Pull out every line of the listing below that contains the string "accessory". Matches must have the same uppercase and lowercase letters.
** Begin **
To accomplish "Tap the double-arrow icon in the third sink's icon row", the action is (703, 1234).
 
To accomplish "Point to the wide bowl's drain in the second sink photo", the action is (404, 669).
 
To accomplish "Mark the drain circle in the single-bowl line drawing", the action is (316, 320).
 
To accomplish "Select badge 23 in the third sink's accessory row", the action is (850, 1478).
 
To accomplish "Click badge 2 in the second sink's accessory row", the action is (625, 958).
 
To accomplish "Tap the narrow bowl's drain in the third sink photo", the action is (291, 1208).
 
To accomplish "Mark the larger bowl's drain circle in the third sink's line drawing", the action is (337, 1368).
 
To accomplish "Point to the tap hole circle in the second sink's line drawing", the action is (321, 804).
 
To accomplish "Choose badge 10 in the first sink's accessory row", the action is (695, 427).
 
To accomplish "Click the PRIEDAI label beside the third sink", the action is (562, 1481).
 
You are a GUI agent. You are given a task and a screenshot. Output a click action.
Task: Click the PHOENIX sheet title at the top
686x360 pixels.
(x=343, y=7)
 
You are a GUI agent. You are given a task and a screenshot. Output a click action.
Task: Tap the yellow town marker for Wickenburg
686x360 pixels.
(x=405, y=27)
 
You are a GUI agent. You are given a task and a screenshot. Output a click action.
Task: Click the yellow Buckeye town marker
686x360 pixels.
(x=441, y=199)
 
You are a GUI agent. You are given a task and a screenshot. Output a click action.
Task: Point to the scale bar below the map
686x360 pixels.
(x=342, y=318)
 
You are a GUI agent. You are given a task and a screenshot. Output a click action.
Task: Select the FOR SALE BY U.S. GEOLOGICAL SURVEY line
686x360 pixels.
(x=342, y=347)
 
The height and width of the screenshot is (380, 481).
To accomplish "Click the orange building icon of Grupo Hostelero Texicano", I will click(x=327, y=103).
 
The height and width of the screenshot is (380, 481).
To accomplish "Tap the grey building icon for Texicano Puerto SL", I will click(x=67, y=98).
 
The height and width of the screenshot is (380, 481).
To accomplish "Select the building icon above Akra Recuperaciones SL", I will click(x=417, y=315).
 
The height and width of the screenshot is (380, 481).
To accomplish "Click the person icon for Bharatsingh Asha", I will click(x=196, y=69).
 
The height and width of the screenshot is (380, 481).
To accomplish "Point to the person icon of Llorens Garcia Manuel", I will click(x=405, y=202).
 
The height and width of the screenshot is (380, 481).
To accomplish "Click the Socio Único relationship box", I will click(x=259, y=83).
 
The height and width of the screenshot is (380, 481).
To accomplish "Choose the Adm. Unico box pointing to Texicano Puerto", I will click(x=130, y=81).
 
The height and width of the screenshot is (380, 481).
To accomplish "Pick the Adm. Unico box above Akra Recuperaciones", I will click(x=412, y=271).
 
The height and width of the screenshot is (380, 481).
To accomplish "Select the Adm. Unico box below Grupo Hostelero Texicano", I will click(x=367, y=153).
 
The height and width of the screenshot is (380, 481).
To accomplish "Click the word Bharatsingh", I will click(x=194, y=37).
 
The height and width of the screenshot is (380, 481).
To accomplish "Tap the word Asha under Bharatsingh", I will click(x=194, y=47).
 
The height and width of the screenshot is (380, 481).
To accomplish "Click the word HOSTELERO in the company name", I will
** End **
§ Response to this task:
To accomplish "Select badge 23 in the third sink's accessory row", the action is (850, 1478).
To accomplish "Click badge 2 in the second sink's accessory row", the action is (625, 958).
To accomplish "Choose badge 10 in the first sink's accessory row", the action is (695, 427).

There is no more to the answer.